Il primo JFK spinse di fatto a rilasciare documenti riservati negli Stati Uniti, mentre il documentario di oggi si attiene più che altro a quei fatti. È preciso e diretto nei suoi rapporti, fa nomi, esamina deposizioni e, di tanto in tanto, mostra fotografie post mortem del Presidente col famoso film Zapruder in 8 mm, girato al Dealey Plaza di Dallas col suo immutato effetto shock.

L’elemento più rimarchevole della rigorosa selezione di filmati d’archivio scelta da Stone è il vivificare quel periodo con l’introduzione del documentario, che dipana a ventaglio tutto: dal discorso di Kennedy “La pace nel nostro tempo”, all’attentato a Dallas e poi l’omicidio da parte di Jack Ruby del principale sospettato Lee Harvey Oswald.

L’uso provocatoria della Storia

Si insiste sull’accaduto e si sottolinea il fatto che l’esecuzione del Presidente degli Stati Uniti è ancora oggi inimmaginabile per la sua ferocia. Si parla ancora del proiettile dei miracoli, della Baia dei Porci, della dubbia posizione dell’ex capo della CIA – e membro della Commissione Warren – Allen W. Dulles, al quale il film sembra puntare il dito come primo indiziato. A tal proposito, ci sono inserti ben più avvincenti solo sfiorati nel film, che avrebbero invece dignità propria, come l’uccisione del congolese Patrice Lumumba organizzata da Dulles (che se per questo organizzò anche uno degli attentati a Adolf Hitler).

C’è dunque nel film un marcato uso provocatorio della Storia, che di certo aggiunge accattivanti particolari, destinati tuttavia a scemare perché sono a corollario. Come ormai Kennedy stesso è un corollario della Storia. Tutto è così attempato rispetto a un mondo che da allora di strada ne ha fatta tanta e soprattuto non è solo morto Kennedy, ma quell’epoca tutta con i suoi interpreti principali, come non ci sono più nemmeno quelli che la superarono.

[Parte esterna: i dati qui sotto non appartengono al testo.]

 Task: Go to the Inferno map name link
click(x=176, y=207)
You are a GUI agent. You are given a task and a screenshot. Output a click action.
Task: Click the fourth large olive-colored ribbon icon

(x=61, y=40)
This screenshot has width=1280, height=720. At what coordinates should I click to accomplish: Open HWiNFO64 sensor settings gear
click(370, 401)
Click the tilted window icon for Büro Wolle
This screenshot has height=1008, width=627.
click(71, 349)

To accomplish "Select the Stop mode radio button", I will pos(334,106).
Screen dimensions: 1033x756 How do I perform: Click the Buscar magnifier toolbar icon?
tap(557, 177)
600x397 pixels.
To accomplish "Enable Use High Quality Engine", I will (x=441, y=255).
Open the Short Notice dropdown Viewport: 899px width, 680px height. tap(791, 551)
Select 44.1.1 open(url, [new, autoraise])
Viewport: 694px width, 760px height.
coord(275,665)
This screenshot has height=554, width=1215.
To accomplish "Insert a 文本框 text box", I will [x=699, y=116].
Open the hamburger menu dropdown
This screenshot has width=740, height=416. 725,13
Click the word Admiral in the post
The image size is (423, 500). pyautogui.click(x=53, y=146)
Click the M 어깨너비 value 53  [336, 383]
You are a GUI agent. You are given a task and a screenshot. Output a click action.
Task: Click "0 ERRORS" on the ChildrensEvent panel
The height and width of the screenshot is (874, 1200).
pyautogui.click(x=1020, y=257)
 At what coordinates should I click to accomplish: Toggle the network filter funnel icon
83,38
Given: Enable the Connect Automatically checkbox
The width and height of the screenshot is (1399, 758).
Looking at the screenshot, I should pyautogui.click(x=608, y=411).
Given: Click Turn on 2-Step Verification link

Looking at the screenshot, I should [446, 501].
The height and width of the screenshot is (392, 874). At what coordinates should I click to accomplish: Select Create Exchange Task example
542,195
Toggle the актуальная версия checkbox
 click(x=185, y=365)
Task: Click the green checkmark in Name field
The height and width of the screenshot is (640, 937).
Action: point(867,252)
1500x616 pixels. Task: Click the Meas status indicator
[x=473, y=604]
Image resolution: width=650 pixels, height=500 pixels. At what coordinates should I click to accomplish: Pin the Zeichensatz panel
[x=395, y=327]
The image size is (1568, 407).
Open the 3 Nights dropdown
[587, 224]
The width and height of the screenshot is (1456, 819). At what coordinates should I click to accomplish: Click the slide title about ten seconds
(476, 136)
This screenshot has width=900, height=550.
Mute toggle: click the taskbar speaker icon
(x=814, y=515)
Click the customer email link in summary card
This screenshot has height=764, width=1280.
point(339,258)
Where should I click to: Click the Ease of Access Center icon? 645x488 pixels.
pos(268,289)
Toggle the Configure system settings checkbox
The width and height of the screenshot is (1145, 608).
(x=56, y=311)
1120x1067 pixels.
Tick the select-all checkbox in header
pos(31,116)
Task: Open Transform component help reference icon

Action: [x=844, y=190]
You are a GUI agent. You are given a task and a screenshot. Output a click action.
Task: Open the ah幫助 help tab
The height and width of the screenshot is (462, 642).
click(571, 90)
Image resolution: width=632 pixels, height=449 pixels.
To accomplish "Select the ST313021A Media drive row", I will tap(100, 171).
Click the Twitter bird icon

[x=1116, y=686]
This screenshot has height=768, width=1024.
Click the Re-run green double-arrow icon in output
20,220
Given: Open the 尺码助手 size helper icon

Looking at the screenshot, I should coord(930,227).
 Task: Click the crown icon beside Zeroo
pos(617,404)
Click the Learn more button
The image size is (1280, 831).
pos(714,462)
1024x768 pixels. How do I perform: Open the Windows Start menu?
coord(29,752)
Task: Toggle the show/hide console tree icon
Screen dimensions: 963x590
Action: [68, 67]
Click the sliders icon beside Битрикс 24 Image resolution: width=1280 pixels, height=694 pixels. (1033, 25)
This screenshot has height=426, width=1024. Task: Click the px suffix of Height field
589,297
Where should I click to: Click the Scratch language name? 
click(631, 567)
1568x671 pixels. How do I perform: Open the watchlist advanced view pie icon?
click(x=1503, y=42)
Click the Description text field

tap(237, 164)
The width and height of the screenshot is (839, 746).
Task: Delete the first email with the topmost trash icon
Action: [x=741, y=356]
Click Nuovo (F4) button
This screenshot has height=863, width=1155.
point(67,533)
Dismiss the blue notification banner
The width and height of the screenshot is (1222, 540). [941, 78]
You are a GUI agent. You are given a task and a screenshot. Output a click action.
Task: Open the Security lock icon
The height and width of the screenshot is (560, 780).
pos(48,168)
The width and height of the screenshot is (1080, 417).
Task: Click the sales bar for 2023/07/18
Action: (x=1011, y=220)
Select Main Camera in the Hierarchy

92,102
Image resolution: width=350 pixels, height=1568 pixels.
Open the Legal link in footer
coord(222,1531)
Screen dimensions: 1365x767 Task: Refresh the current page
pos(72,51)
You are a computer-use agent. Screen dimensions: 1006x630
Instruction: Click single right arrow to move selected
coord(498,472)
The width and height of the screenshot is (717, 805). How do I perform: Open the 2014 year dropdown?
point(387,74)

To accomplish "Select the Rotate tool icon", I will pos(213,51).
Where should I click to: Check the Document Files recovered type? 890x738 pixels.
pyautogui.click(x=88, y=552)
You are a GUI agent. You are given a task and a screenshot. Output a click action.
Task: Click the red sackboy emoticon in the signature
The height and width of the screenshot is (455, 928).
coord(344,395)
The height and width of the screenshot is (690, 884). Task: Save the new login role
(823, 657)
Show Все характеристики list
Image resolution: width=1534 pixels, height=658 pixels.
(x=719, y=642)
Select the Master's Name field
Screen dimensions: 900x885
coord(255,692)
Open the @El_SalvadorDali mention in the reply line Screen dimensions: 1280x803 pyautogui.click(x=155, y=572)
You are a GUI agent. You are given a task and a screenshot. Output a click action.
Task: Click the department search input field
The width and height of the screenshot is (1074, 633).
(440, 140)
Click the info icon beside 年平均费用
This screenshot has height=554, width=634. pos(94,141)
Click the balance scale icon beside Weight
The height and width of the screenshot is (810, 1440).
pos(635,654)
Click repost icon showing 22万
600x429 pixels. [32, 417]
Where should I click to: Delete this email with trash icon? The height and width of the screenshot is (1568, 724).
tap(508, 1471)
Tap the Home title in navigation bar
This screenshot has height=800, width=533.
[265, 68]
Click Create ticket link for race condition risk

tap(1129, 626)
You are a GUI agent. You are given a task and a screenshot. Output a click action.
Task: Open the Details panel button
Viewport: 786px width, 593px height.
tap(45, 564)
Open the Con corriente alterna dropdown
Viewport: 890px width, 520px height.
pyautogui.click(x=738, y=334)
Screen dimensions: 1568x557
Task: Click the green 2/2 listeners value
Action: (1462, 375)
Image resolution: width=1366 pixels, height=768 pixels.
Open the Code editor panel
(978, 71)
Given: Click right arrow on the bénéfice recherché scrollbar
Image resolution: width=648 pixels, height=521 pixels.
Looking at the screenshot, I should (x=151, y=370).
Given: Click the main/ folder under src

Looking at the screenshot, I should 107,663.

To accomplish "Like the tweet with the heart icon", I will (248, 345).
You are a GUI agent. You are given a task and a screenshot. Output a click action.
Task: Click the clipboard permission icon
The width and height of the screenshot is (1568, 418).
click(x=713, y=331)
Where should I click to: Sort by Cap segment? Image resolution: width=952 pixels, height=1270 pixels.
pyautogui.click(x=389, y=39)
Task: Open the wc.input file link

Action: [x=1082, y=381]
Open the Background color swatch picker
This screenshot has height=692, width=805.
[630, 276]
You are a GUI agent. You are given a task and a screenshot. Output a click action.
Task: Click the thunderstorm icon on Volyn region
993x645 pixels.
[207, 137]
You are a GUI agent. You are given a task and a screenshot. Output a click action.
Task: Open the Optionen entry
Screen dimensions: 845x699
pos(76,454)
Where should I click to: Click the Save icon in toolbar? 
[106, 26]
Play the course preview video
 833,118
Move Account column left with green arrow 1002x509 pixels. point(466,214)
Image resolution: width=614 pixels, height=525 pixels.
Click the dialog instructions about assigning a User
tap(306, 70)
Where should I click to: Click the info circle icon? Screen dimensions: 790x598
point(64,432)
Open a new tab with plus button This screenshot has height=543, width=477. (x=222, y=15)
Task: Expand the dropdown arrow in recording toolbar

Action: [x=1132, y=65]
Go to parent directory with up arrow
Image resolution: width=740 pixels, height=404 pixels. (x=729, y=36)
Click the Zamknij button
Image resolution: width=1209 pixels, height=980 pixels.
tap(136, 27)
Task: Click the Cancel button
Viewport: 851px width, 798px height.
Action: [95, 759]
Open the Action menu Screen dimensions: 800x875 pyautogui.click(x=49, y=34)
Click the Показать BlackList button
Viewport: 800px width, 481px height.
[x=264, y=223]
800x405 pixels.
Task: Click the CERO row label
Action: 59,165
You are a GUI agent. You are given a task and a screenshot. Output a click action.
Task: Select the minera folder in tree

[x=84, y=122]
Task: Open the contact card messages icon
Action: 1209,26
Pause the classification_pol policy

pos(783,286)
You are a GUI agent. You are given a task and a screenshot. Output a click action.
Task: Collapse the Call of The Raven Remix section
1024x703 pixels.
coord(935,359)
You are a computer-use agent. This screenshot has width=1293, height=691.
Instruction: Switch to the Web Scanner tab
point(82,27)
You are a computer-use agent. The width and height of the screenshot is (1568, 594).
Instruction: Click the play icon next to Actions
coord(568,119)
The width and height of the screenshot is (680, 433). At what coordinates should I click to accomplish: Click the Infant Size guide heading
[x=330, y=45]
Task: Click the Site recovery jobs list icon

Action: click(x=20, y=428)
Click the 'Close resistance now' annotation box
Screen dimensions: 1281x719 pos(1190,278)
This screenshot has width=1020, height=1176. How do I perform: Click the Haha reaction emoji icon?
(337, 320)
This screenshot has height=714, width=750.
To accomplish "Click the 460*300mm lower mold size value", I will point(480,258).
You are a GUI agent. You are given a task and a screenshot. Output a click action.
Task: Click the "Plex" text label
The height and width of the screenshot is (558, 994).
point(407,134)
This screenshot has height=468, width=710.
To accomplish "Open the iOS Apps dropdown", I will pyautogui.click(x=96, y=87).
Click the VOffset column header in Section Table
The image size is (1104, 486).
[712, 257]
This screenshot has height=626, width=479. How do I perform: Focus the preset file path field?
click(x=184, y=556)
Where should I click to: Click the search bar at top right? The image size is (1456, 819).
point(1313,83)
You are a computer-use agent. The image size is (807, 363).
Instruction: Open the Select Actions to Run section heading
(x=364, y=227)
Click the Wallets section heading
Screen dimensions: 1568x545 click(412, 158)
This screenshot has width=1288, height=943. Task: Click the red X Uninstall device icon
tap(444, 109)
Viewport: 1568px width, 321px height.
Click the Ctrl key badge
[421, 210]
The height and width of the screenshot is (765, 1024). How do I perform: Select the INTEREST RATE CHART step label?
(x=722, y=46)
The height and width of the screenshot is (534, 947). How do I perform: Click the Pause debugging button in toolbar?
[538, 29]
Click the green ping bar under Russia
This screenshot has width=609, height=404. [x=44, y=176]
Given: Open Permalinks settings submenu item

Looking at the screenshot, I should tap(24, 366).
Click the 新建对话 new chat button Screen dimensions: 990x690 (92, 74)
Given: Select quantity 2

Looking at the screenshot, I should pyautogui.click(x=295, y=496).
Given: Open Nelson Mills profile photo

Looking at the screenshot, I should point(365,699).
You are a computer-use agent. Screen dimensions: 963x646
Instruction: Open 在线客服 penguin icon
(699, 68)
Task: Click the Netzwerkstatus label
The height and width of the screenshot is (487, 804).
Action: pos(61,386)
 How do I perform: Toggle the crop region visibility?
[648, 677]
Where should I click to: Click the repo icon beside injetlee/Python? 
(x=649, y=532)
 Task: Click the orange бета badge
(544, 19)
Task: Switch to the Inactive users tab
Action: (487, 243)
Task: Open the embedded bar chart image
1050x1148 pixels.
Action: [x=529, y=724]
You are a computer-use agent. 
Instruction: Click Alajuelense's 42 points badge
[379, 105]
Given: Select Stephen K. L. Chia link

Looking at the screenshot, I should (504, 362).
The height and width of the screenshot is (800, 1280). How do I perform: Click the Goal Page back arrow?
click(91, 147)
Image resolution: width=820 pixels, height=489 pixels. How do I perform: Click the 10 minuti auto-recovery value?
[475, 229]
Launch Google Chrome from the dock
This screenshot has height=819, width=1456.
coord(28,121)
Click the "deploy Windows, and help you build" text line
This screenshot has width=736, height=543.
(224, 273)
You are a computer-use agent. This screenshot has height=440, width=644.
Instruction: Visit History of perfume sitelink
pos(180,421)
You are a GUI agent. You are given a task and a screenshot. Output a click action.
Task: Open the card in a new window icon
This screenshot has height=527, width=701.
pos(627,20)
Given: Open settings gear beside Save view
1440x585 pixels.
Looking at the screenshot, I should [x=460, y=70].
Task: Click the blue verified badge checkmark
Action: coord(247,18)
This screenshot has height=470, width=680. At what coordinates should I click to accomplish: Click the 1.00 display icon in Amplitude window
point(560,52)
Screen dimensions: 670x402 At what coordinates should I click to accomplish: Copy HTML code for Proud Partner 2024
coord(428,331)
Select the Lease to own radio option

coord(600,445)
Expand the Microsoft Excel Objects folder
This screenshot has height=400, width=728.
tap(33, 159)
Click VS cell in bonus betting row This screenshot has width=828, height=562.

I nemici di allora per gli americani non sono più i nemici di oggi, il vero rivale è la Cina, l’Europa in parte che spiazza gli Stati Uniti quando i paesi membri vanno troppo d’accordo. Anche per questo il tempo dell’assassinio di Kennedy non ha per noi che soli riverberi e ombreggiature, così poco per un ennesimo film sul tema.

Il documentario ha però un merito nel mettere in ordinata sequenza le fasi di un’inchiesta immane, consegnandoci un Bignami su Kennedy di 115 minuti (tanto dura JFK Revisited: Through the Looking Glass) più utile a chi volesse una cronistoria filmata degli eventi, resa discorsiva dalla pregna e calda voce di Whoopy Goldberg.

Se parliamo d’identità nazionale invece, questo film sarà fondante. Stone è la coscienza americana sul caso Kennedy, come lo è di tante altre storie statunitensi, tipo il Vietnam (Nato il quattro Luglio – 1989) nel quale andò a combattere o la violenza cieca, in qualche modo endemica, nella società statunitense (Natural Born Killers – 1994).

Abbiamo già sentito tutto mentre Stone tiene viva la fiamma nel braciere della Storia, così JFK Revisited: Through The Looking Glass emerge granitico più come monumento nazionale. In sintesi, chiamiamola pure Memoria.